Members of the Zurich University compared two versions of the ABBYY FineReader (FineReader XIX and FineReader Server 11) OCR (Optical Character Recognition) and the Transkribus HTR (Handwritten Text Recognition) in order to find out which one is the most effective one when it comes to recognition results on black letters in historical newspapers. For the test they used PDFs with medium resolution images of the German-language Neue Zürcher Zeitung.
The recognition of black letters in historical newspapers can be particularly challenging because the distinctiveness of characters is often low, the paper quality can be bad and, in many cases, small font sizes are used. Systems like ABBYY FineReader and Transkribus are working on tackling such problems. We are happy that the experiment of the University of Zurich shows that Transkribus provides significantly better results than the commercial system ABBYY FineReader.

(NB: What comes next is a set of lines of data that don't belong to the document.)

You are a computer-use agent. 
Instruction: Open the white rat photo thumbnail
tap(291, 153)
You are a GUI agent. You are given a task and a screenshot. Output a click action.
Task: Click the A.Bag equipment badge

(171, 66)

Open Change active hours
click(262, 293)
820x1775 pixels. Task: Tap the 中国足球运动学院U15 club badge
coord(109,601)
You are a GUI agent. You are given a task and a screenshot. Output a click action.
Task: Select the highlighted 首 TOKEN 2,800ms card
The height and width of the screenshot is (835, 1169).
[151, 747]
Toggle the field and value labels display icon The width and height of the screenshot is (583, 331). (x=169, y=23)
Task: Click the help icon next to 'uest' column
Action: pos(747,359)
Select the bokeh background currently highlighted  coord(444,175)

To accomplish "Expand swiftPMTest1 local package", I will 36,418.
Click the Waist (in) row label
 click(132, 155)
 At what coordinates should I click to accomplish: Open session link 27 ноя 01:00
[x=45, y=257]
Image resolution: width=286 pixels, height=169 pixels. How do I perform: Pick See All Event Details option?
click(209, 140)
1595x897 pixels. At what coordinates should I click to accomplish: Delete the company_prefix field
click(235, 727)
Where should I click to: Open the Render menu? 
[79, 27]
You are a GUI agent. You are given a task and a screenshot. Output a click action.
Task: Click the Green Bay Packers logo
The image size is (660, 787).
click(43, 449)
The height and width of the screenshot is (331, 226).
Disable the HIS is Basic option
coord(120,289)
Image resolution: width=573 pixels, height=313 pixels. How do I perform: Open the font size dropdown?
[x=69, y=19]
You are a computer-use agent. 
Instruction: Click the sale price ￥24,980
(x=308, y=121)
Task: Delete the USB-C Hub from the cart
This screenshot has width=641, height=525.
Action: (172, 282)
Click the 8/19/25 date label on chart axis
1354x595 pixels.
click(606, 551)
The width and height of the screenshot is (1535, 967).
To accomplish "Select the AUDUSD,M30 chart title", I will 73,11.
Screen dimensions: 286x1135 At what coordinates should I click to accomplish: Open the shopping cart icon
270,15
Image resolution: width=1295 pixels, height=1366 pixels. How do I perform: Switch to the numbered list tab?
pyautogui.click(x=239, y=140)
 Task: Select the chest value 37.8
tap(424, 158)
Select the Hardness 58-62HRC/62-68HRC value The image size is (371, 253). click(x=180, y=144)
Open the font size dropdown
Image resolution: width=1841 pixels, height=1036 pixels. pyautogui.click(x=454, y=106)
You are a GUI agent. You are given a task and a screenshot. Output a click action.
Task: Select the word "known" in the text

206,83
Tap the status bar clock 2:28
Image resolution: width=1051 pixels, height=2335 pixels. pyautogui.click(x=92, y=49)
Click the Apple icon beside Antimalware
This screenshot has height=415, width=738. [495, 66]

The article explains the effectiveness of the HTR, as only a modest amount of manual work is needed for the creation of ground truth, which makes it possible to apply the HTR on documents. Especially with printed texts in newspapers, error rates in Transkribus are usually low. Moreover, the test shows that the model, which had been trained for the Neue Zürcher Zeitung, also provided good results for other newspapers of the same epoch, like the Bundesblatt and the Neue Zuger Zeitung. Good news is, that the model of the Neue Zürcher Zeitung will become public during 2019.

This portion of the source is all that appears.